More on NAV


Just got back from another long trip in my self-navigating Lexus (to Bellingham, WA and back; sadly, I didn’t think about setting up a photo shoot with Lauren along the way until I was already halfway home).

I was surprised that the Hotel Bellwether wasn’t in the car’s database, until I learned that the place hadn’t existed until August 2000. Lexus gives out free update discs (when they’re in stock), so this is a problem I can correct sometime soon.


I was not at all surprised to discover that most of the surface streets in the Bellingham area weren’t routable. The car knew what the roads looked like, and could even tell you the name of the road you were on, but it was unable to actually give you directions that used them.

The same thing happened to me in Flagstaff, and I kind of expected it in Bellingham. It made recovering from a wrong turn entertaining, especially when the GPS lock was lost, but a bay is a hard thing to overlook when it’s nearby.

A real surprise was discovering that I’ve somehow overlooked the “add waypoint” button for a year and a half. I knew you could add them interactively on the map, but I’d somehow missed the button that let you use all of the destination-selection options to create a waypoint. It’s grayed out when the car is moving, so I suspect I’ve just never looked at that menu while parked before.

Unfortunately, the “delete waypoint” button just crashes the system, at least when pressed at 85 miles per hour. It reboots in a few seconds, at least, and even remembers the current route.

I mostly obeyed the car’s recommendations, so there were no vengeful surprises along the way.

Musically, I had the iPod on shuffle-play most of the way, occasionally pulling in at a rest stop and setting it to play a particular album over and over again (or, more precisely, selecting the album so I could play the same three songs again and again).

It was a pleasant trip.

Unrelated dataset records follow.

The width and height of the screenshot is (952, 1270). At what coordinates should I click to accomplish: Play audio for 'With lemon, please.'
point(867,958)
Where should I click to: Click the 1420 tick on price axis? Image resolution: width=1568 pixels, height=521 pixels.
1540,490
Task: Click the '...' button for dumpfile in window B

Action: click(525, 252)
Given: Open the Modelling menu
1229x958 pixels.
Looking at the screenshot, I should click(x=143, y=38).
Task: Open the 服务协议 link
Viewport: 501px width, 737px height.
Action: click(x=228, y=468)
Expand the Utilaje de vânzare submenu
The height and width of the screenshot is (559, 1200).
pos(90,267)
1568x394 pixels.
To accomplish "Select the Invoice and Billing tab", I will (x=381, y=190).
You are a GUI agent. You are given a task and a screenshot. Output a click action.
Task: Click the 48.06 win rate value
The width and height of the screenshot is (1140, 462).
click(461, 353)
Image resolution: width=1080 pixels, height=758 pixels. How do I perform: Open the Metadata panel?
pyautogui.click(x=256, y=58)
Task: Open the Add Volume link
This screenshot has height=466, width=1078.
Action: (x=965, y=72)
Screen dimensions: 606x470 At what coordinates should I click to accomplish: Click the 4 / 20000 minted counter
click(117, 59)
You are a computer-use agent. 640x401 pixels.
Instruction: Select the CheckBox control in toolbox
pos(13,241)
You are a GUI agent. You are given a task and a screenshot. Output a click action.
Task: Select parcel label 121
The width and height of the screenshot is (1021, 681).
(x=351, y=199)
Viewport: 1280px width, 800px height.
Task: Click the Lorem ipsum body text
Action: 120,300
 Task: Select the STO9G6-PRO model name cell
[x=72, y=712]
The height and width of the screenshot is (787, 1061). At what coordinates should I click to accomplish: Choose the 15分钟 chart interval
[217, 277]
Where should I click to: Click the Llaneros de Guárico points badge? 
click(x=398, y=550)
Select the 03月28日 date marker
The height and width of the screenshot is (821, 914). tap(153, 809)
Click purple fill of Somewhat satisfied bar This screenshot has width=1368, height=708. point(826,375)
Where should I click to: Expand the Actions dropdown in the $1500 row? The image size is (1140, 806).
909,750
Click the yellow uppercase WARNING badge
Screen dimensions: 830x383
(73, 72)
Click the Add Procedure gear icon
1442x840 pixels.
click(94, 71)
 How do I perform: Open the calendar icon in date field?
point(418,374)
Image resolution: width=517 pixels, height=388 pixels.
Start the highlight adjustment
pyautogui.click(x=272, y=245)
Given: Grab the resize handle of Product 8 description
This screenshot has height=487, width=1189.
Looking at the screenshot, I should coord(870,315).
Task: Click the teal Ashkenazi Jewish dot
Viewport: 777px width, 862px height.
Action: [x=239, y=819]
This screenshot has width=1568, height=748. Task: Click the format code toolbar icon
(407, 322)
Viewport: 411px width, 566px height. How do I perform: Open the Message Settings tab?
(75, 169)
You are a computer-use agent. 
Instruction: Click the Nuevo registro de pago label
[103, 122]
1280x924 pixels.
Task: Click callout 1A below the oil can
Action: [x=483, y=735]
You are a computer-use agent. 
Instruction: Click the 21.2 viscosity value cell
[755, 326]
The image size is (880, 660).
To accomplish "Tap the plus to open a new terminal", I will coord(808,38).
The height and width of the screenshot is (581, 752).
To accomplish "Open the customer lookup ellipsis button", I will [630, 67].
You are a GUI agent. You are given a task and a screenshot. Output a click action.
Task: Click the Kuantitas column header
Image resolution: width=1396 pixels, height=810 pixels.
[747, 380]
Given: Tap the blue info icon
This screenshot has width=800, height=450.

I took it in two easy days on the way up, stopping just north of Portland the first night (after spending 30 minutes parked over the middle of the river; I was too tired to correctly parse the flashing sign that read “bridge open”).

Coming home, I did it in one shot, after realizing that the best way to avoid East Bay traffic was to just keep going in the middle of the night. 977 miles door-to-door, which is a long drive even for me, but an open highway, a Lexus, and an iPod really work well together.